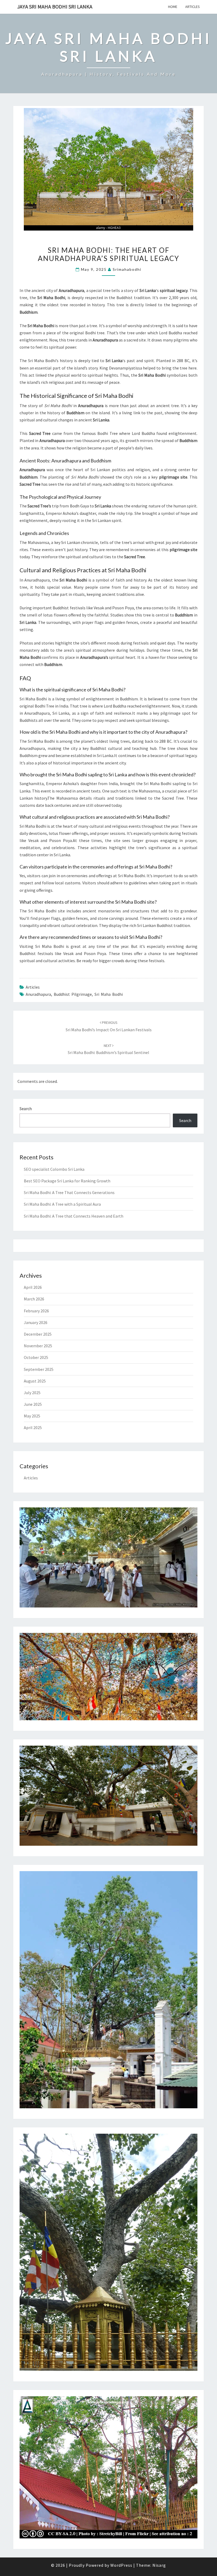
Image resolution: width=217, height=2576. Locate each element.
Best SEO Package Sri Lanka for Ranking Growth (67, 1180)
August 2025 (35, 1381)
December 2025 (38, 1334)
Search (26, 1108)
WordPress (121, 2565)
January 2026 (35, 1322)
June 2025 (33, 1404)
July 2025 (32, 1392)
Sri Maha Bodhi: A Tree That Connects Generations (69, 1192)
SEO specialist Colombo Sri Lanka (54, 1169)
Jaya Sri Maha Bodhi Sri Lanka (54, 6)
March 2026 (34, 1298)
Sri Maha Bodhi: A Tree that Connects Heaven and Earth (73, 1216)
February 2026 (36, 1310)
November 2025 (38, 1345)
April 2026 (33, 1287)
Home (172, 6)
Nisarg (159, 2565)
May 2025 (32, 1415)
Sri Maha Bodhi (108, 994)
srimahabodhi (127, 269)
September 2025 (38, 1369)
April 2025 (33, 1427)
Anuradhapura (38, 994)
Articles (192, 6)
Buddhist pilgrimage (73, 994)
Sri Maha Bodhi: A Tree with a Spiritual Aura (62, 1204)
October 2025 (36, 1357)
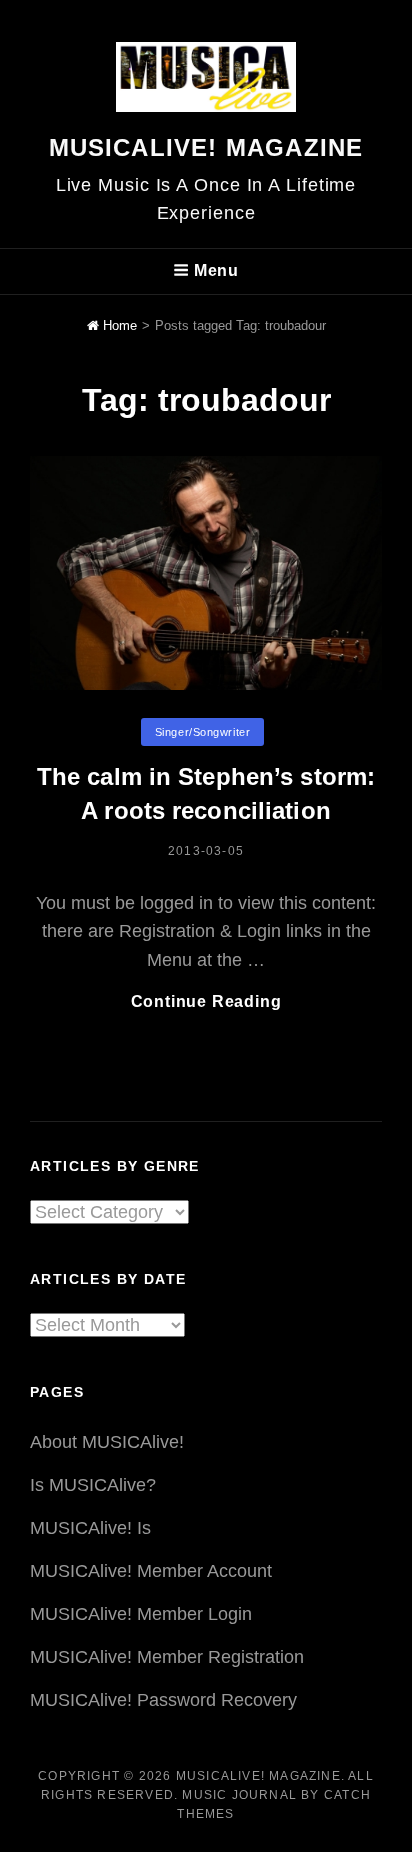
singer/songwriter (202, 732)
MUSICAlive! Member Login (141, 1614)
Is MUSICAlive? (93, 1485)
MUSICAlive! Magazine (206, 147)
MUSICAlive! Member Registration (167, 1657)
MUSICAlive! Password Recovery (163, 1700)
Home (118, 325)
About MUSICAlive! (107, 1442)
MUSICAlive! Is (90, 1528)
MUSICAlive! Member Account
---
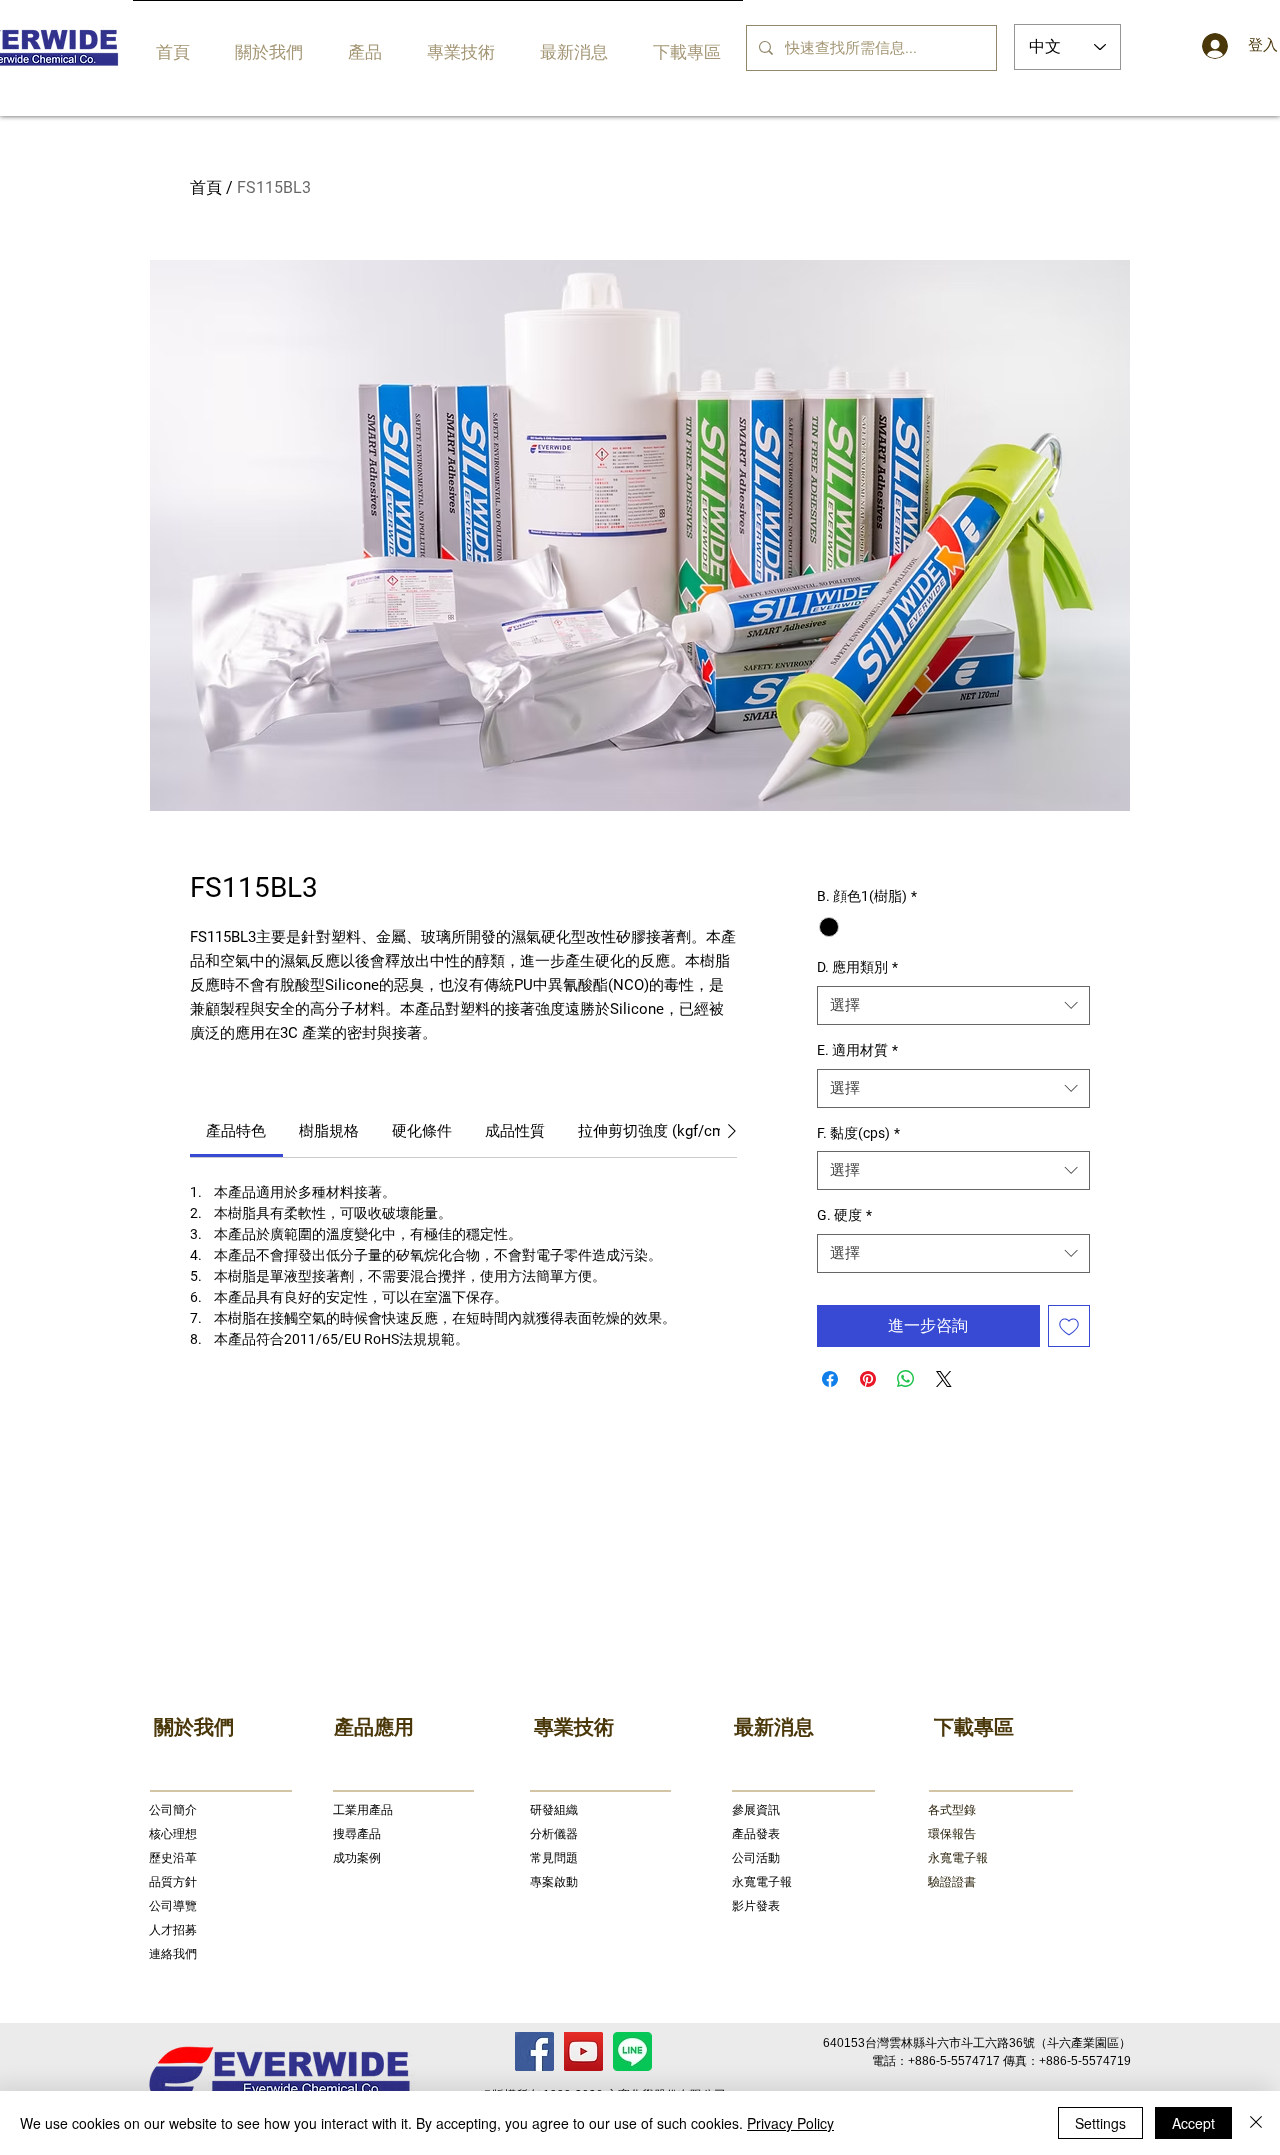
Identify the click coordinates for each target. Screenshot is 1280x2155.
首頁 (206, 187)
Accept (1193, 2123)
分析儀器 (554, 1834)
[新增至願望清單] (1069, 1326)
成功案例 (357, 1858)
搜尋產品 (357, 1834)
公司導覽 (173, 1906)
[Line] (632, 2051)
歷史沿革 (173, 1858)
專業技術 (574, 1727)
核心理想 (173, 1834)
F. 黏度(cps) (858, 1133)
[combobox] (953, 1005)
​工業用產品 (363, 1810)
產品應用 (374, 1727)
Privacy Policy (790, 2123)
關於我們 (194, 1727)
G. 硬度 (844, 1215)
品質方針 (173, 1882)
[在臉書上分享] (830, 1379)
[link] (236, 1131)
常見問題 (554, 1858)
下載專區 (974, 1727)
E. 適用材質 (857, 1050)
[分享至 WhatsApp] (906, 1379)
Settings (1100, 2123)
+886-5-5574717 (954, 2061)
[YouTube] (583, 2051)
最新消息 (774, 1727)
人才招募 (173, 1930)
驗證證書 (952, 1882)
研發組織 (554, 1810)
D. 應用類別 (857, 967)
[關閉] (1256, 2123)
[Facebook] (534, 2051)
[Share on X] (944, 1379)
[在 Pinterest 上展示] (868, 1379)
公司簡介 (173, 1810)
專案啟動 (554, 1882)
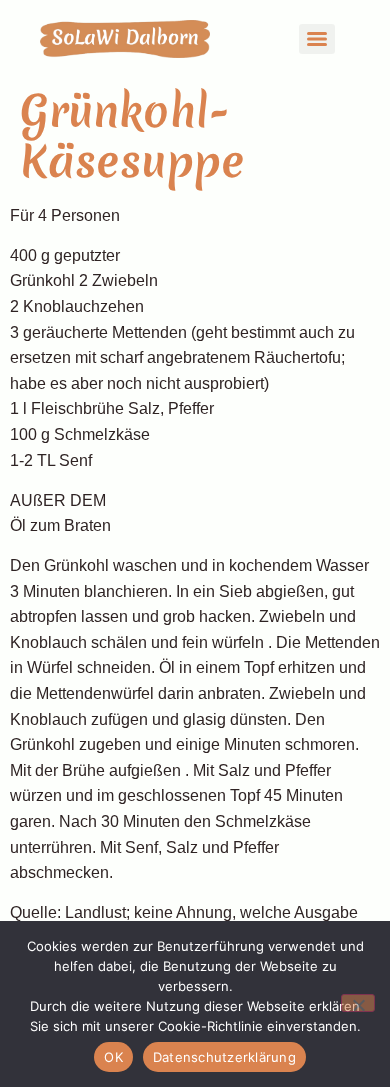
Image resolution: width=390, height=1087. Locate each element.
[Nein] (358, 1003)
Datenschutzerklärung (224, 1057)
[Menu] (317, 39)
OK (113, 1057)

EXERCISE DIRECTIONS ▸ Transcribe the listing above exactly, but only from the line with "關於我們 (194, 1727)" through the line with "OK (113, 1057)". Include both of those lines and omit the pictures.

ANSWER BOX ▸
關於我們 (194, 1727)
G. 硬度 (844, 1215)
品質方針 (173, 1882)
[在臉書上分享] (830, 1379)
[link] (236, 1131)
常見問題 (554, 1858)
下載專區 (974, 1727)
E. 適用材質 (857, 1050)
[分享至 WhatsApp] (906, 1379)
Settings (1100, 2123)
+886-5-5574717 (954, 2061)
[YouTube] (583, 2051)
最新消息 (774, 1727)
人才招募 (173, 1930)
驗證證書 (952, 1882)
研發組織 (554, 1810)
D. 應用類別 (857, 967)
[關閉] (1256, 2123)
[Facebook] (534, 2051)
[Share on X] (944, 1379)
[在 Pinterest 上展示] (868, 1379)
公司簡介 (173, 1810)
專案啟動 (554, 1882)
Image resolution: width=390, height=1087. Locate each element.
[Nein] (358, 1003)
Datenschutzerklärung (224, 1057)
[Menu] (317, 39)
OK (113, 1057)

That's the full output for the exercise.